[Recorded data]

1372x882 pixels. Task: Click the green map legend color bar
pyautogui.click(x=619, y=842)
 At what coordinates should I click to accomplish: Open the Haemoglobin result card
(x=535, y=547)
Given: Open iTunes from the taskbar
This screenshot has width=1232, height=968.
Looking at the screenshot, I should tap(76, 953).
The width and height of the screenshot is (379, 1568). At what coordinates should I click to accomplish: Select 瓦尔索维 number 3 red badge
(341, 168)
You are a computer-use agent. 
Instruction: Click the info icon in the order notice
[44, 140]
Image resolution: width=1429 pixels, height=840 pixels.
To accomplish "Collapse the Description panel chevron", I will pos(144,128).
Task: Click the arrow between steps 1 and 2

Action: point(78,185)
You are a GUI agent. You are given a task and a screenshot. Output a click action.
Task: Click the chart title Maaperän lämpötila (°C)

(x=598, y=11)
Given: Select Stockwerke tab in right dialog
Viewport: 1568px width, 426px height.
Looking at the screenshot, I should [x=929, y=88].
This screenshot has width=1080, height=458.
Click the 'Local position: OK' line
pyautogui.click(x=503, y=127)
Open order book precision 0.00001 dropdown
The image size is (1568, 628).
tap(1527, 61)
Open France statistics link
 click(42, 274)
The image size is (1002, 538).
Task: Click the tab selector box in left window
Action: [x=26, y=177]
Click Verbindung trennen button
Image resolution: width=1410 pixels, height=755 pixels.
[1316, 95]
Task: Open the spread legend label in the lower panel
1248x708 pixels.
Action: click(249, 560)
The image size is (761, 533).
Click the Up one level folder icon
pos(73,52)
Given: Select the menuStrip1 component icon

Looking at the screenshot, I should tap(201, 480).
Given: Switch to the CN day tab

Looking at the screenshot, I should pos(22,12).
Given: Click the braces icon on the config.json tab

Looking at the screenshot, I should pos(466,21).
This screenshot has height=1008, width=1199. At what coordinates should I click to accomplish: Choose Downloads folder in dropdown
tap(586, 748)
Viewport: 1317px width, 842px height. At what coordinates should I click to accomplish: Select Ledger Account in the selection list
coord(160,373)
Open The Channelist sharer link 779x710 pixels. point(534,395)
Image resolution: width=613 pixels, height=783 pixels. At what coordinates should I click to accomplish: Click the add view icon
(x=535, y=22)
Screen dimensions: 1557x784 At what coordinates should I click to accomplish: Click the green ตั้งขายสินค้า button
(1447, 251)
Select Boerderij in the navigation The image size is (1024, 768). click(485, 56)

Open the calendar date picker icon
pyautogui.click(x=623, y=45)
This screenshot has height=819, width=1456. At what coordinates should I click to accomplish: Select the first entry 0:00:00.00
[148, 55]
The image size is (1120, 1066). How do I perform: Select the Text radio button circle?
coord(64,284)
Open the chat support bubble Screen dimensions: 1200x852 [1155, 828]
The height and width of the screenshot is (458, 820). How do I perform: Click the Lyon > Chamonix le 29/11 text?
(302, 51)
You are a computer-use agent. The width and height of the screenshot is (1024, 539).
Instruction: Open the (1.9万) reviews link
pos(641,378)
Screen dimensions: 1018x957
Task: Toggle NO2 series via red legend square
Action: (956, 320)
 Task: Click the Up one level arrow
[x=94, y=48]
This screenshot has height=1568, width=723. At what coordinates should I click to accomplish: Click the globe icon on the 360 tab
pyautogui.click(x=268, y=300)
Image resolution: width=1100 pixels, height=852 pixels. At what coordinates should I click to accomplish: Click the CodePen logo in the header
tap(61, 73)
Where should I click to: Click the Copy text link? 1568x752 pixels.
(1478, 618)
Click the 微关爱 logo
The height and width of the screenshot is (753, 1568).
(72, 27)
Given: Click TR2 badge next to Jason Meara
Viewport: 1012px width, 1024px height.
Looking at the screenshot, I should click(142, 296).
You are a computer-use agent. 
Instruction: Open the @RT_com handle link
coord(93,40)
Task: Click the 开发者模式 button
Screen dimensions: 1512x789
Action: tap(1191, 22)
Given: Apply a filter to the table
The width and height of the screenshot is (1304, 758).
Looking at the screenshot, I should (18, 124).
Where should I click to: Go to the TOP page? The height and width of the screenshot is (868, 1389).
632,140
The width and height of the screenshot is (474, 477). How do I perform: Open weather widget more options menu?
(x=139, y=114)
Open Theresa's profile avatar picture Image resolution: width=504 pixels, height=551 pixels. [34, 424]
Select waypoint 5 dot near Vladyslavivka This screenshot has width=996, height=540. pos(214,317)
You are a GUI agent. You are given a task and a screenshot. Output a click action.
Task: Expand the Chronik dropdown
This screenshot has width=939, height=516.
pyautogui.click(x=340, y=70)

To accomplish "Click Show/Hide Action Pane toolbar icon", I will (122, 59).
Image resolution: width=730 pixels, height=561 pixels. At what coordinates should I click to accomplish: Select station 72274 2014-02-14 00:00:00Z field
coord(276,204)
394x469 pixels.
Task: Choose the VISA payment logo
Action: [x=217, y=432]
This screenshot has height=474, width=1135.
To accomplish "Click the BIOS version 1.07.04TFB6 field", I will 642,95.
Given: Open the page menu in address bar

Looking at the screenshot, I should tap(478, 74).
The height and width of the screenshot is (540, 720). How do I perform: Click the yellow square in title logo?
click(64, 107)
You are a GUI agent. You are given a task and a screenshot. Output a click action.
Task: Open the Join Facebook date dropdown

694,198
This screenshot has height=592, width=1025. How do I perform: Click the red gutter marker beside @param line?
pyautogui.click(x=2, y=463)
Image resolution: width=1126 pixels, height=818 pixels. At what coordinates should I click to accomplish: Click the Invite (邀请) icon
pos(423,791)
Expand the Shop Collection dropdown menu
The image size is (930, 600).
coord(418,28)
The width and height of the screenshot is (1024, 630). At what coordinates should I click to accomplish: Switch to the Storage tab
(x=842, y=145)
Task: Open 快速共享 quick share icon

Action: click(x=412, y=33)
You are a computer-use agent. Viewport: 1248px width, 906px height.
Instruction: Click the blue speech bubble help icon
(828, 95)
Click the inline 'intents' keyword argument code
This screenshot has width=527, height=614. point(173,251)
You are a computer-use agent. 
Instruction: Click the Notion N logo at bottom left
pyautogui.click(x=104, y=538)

--- Your task ---
Return all the lines shown above, word for word.

--- Response to this task ---
1372x882 pixels. Task: Click the green map legend color bar
pyautogui.click(x=619, y=842)
 At what coordinates should I click to accomplish: Open the Haemoglobin result card
(x=535, y=547)
Given: Open iTunes from the taskbar
This screenshot has width=1232, height=968.
Looking at the screenshot, I should tap(76, 953).
The width and height of the screenshot is (379, 1568). At what coordinates should I click to accomplish: Select 瓦尔索维 number 3 red badge
(341, 168)
You are a computer-use agent. 
Instruction: Click the info icon in the order notice
[44, 140]
Image resolution: width=1429 pixels, height=840 pixels.
To accomplish "Collapse the Description panel chevron", I will pos(144,128).
Task: Click the arrow between steps 1 and 2

Action: point(78,185)
You are a GUI agent. You are given a task and a screenshot. Output a click action.
Task: Click the chart title Maaperän lämpötila (°C)

(x=598, y=11)
Given: Select Stockwerke tab in right dialog
Viewport: 1568px width, 426px height.
Looking at the screenshot, I should [x=929, y=88].
This screenshot has width=1080, height=458.
Click the 'Local position: OK' line
pyautogui.click(x=503, y=127)
Open order book precision 0.00001 dropdown
The image size is (1568, 628).
tap(1527, 61)
Open France statistics link
 click(42, 274)
The image size is (1002, 538).
Task: Click the tab selector box in left window
Action: [x=26, y=177]
Click Verbindung trennen button
Image resolution: width=1410 pixels, height=755 pixels.
[1316, 95]
Task: Open the spread legend label in the lower panel
1248x708 pixels.
Action: click(249, 560)
The image size is (761, 533).
Click the Up one level folder icon
pos(73,52)
Given: Select the menuStrip1 component icon

Looking at the screenshot, I should tap(201, 480).
Given: Switch to the CN day tab

Looking at the screenshot, I should pos(22,12).
Given: Click the braces icon on the config.json tab

Looking at the screenshot, I should pos(466,21).
This screenshot has height=1008, width=1199. At what coordinates should I click to accomplish: Choose Downloads folder in dropdown
tap(586, 748)
Viewport: 1317px width, 842px height. At what coordinates should I click to accomplish: Select Ledger Account in the selection list
coord(160,373)
Open The Channelist sharer link 779x710 pixels. point(534,395)
Image resolution: width=613 pixels, height=783 pixels. At what coordinates should I click to accomplish: Click the add view icon
(x=535, y=22)
Screen dimensions: 1557x784 At what coordinates should I click to accomplish: Click the green ตั้งขายสินค้า button
(1447, 251)
Select Boerderij in the navigation The image size is (1024, 768). click(485, 56)

Open the calendar date picker icon
pyautogui.click(x=623, y=45)
This screenshot has height=819, width=1456. At what coordinates should I click to accomplish: Select the first entry 0:00:00.00
[148, 55]
The image size is (1120, 1066). How do I perform: Select the Text radio button circle?
coord(64,284)
Open the chat support bubble Screen dimensions: 1200x852 [1155, 828]
The height and width of the screenshot is (458, 820). How do I perform: Click the Lyon > Chamonix le 29/11 text?
(302, 51)
You are a computer-use agent. The width and height of the screenshot is (1024, 539).
Instruction: Open the (1.9万) reviews link
pos(641,378)
Screen dimensions: 1018x957
Task: Toggle NO2 series via red legend square
Action: (956, 320)
 Task: Click the Up one level arrow
[x=94, y=48]
This screenshot has height=1568, width=723. At what coordinates should I click to accomplish: Click the globe icon on the 360 tab
pyautogui.click(x=268, y=300)
Image resolution: width=1100 pixels, height=852 pixels. At what coordinates should I click to accomplish: Click the CodePen logo in the header
tap(61, 73)
Where should I click to: Click the Copy text link? 1568x752 pixels.
(1478, 618)
Click the 微关爱 logo
The height and width of the screenshot is (753, 1568).
(72, 27)
Given: Click TR2 badge next to Jason Meara
Viewport: 1012px width, 1024px height.
Looking at the screenshot, I should click(142, 296).
You are a computer-use agent. 
Instruction: Open the @RT_com handle link
coord(93,40)
Task: Click the 开发者模式 button
Screen dimensions: 1512x789
Action: tap(1191, 22)
Given: Apply a filter to the table
The width and height of the screenshot is (1304, 758).
Looking at the screenshot, I should (18, 124).
Where should I click to: Go to the TOP page? The height and width of the screenshot is (868, 1389).
632,140
The width and height of the screenshot is (474, 477). How do I perform: Open weather widget more options menu?
(x=139, y=114)
Open Theresa's profile avatar picture Image resolution: width=504 pixels, height=551 pixels. [34, 424]
Select waypoint 5 dot near Vladyslavivka This screenshot has width=996, height=540. pos(214,317)
You are a GUI agent. You are given a task and a screenshot. Output a click action.
Task: Expand the Chronik dropdown
This screenshot has width=939, height=516.
pyautogui.click(x=340, y=70)

To accomplish "Click Show/Hide Action Pane toolbar icon", I will (122, 59).
Image resolution: width=730 pixels, height=561 pixels. At what coordinates should I click to accomplish: Select station 72274 2014-02-14 00:00:00Z field
coord(276,204)
394x469 pixels.
Task: Choose the VISA payment logo
Action: [x=217, y=432]
This screenshot has height=474, width=1135.
To accomplish "Click the BIOS version 1.07.04TFB6 field", I will 642,95.
Given: Open the page menu in address bar

Looking at the screenshot, I should tap(478, 74).
The height and width of the screenshot is (540, 720). How do I perform: Click the yellow square in title logo?
click(64, 107)
You are a GUI agent. You are given a task and a screenshot. Output a click action.
Task: Open the Join Facebook date dropdown

694,198
This screenshot has height=592, width=1025. How do I perform: Click the red gutter marker beside @param line?
pyautogui.click(x=2, y=463)
Image resolution: width=1126 pixels, height=818 pixels. At what coordinates should I click to accomplish: Click the Invite (邀请) icon
pos(423,791)
Expand the Shop Collection dropdown menu
The image size is (930, 600).
coord(418,28)
The width and height of the screenshot is (1024, 630). At what coordinates should I click to accomplish: Switch to the Storage tab
(x=842, y=145)
Task: Open 快速共享 quick share icon

Action: click(x=412, y=33)
You are a computer-use agent. Viewport: 1248px width, 906px height.
Instruction: Click the blue speech bubble help icon
(828, 95)
Click the inline 'intents' keyword argument code
This screenshot has width=527, height=614. point(173,251)
You are a computer-use agent. 
Instruction: Click the Notion N logo at bottom left
pyautogui.click(x=104, y=538)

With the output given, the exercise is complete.